- _PROBLEM STATEMENT_
Reproduce exactly the entries from the "Viewport: 800px width, 600px height." line to the end. Skip all pictures.

- _PROVIDED ENTRIES_
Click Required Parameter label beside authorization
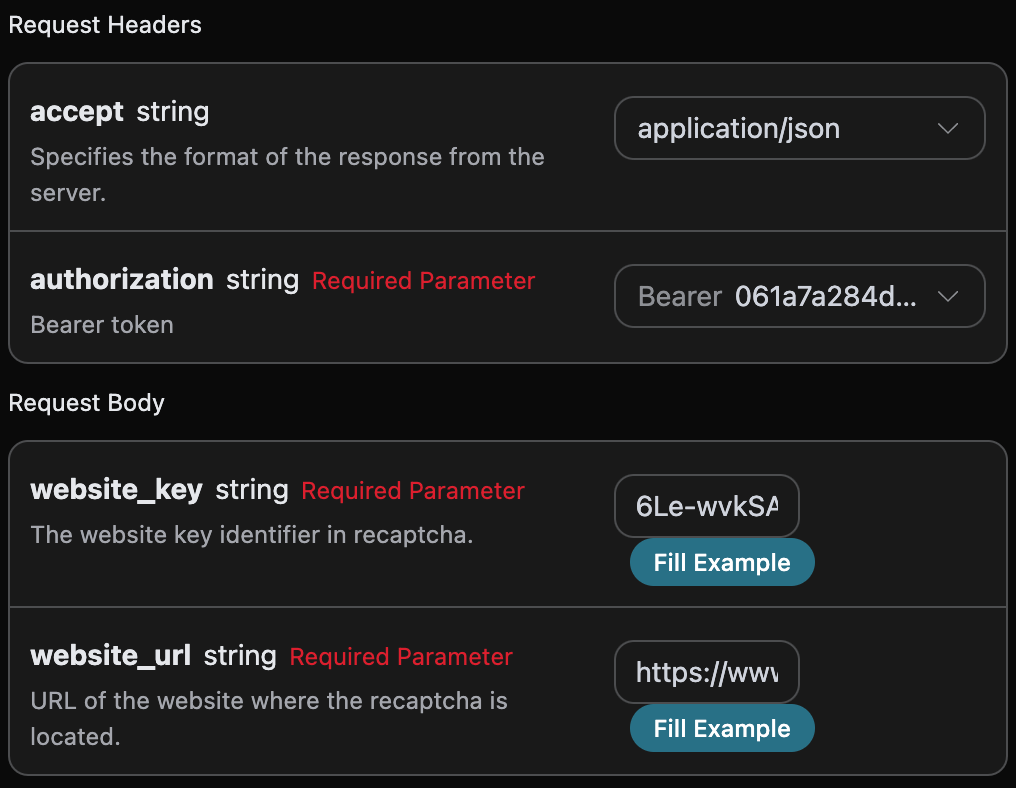 [423, 281]
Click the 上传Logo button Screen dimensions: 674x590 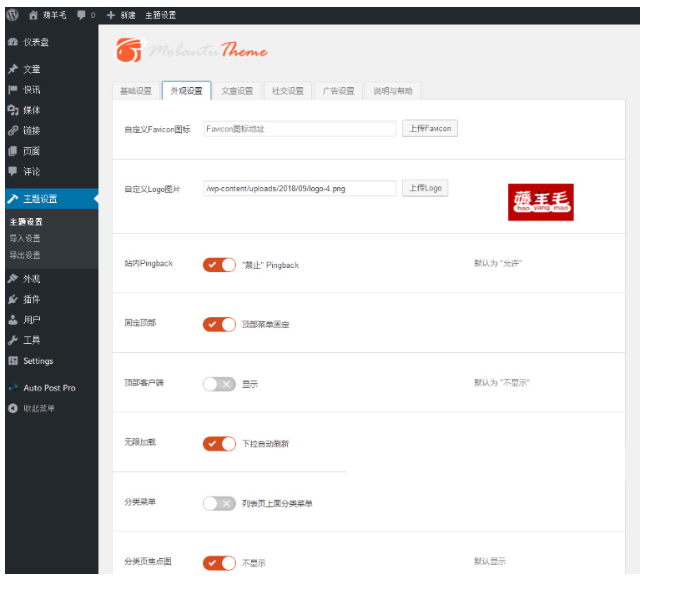(x=425, y=188)
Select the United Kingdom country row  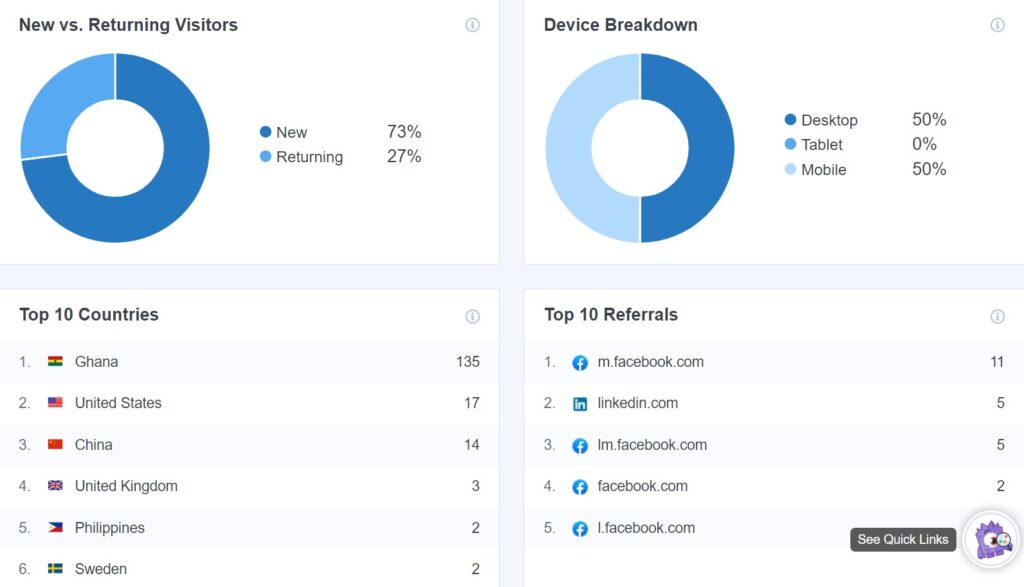[126, 486]
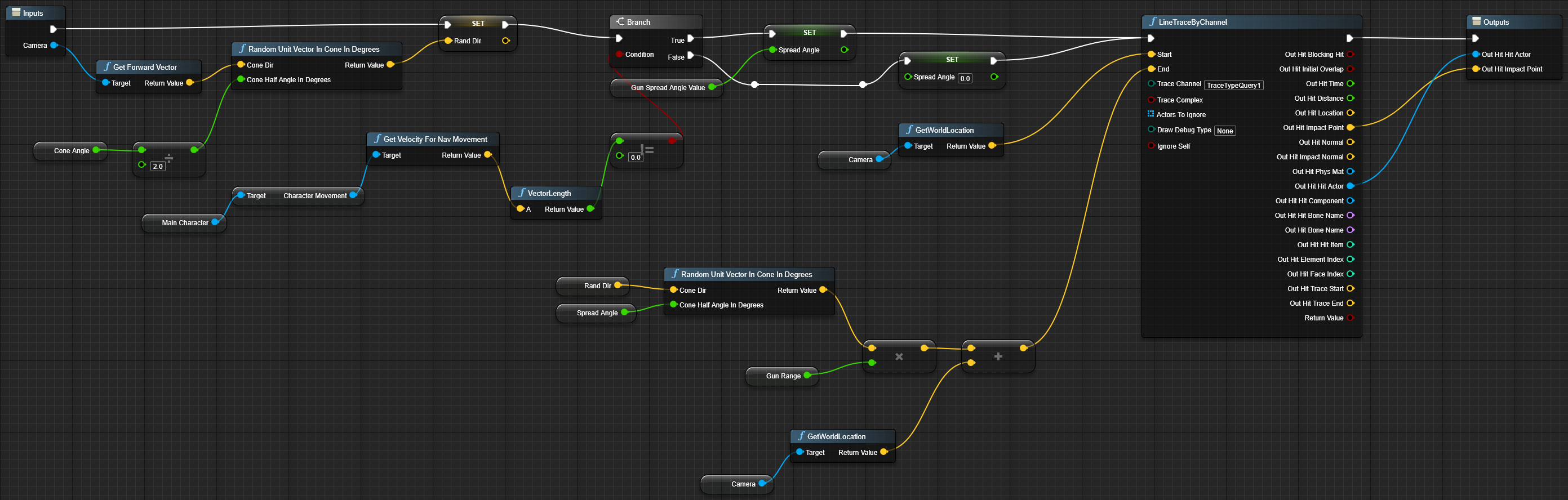Click the 2.0 value field on divide node

tap(158, 166)
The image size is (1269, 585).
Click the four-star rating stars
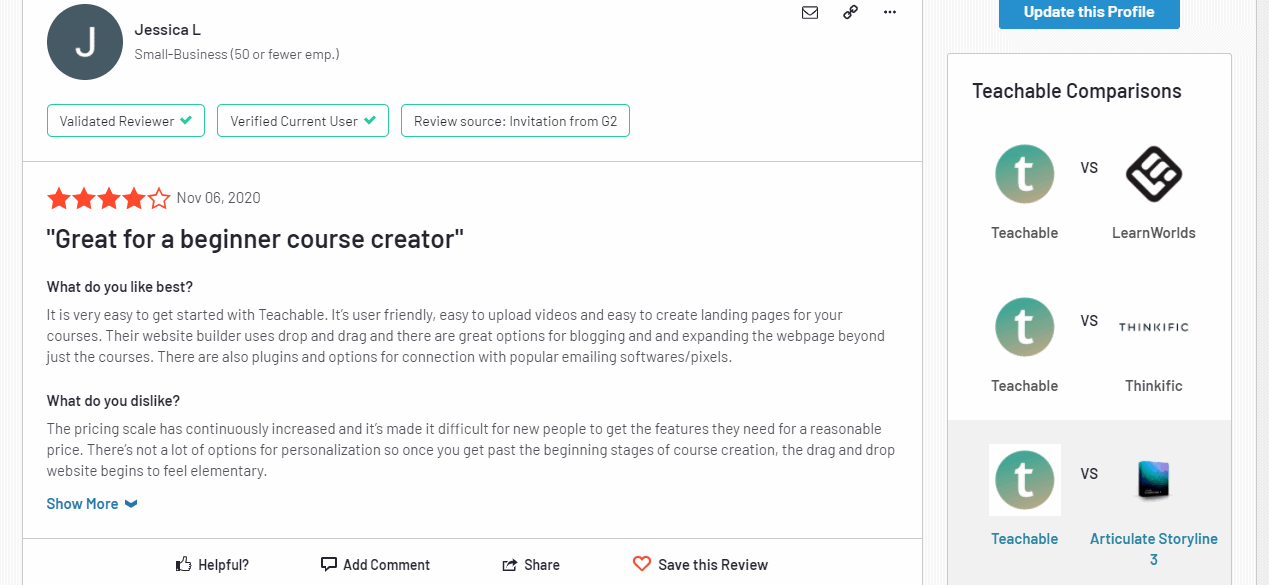[x=108, y=198]
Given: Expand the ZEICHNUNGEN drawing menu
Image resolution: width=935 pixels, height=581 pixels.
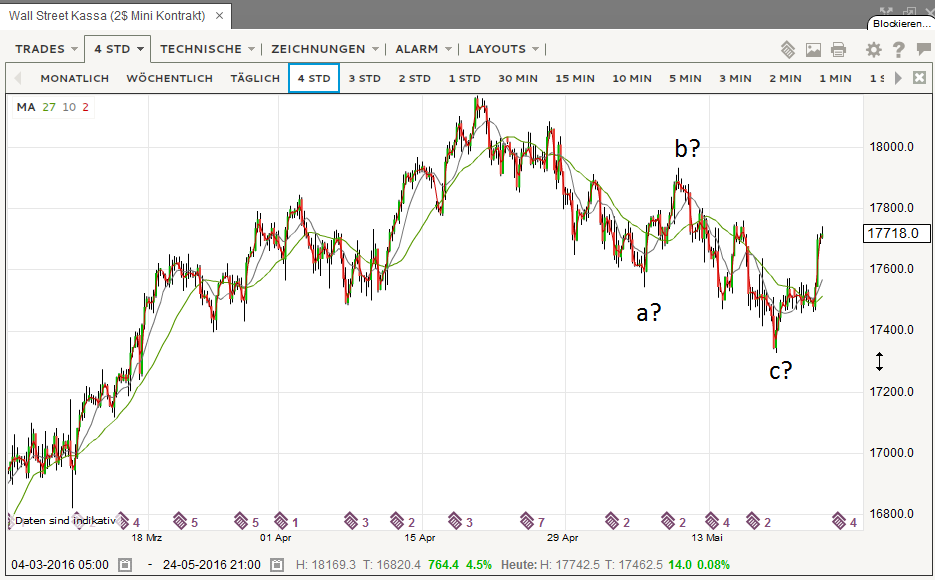Looking at the screenshot, I should (325, 49).
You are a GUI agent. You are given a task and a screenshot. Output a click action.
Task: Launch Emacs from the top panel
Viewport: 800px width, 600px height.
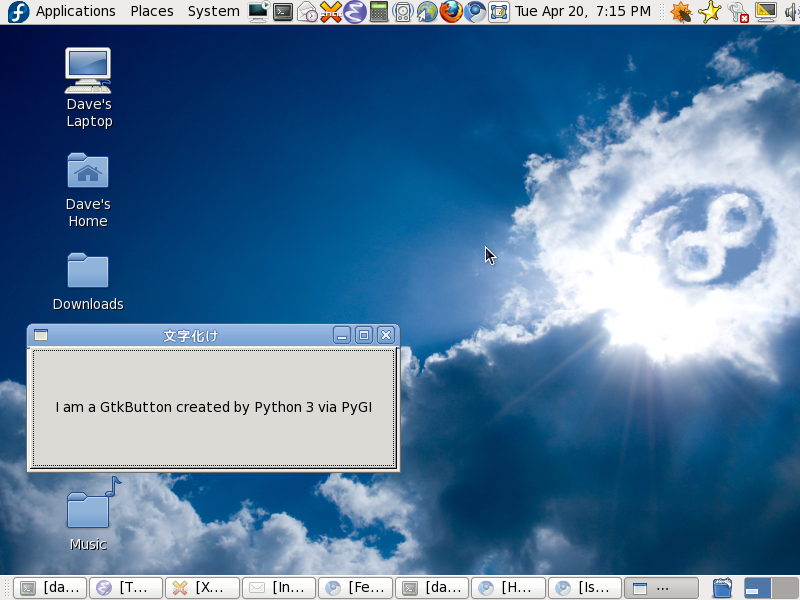pyautogui.click(x=355, y=12)
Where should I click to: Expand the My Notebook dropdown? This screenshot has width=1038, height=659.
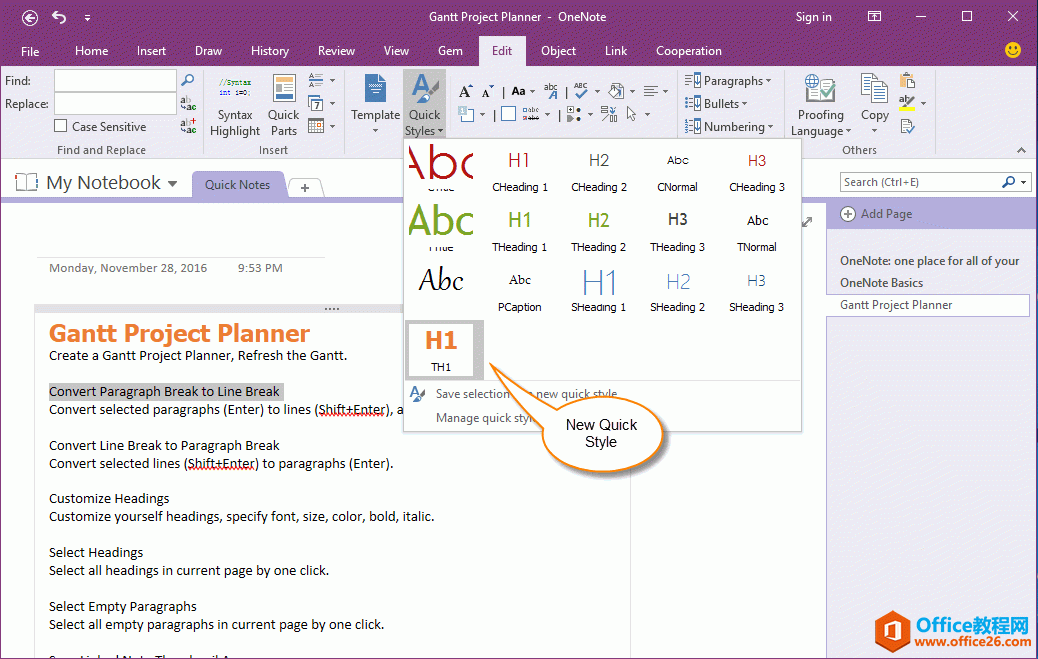click(173, 183)
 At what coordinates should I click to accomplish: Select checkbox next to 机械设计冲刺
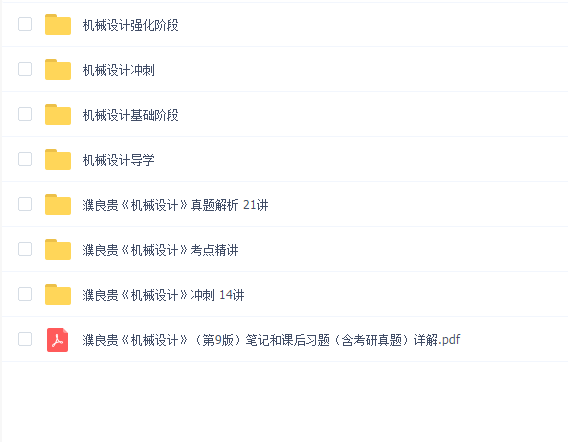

- _REPLY_
Viewport: 800px width, 600px height.
pyautogui.click(x=355, y=12)
Where should I click to: Expand the My Notebook dropdown? This screenshot has width=1038, height=659.
click(173, 183)
 At what coordinates should I click to accomplish: Select checkbox next to 机械设计冲刺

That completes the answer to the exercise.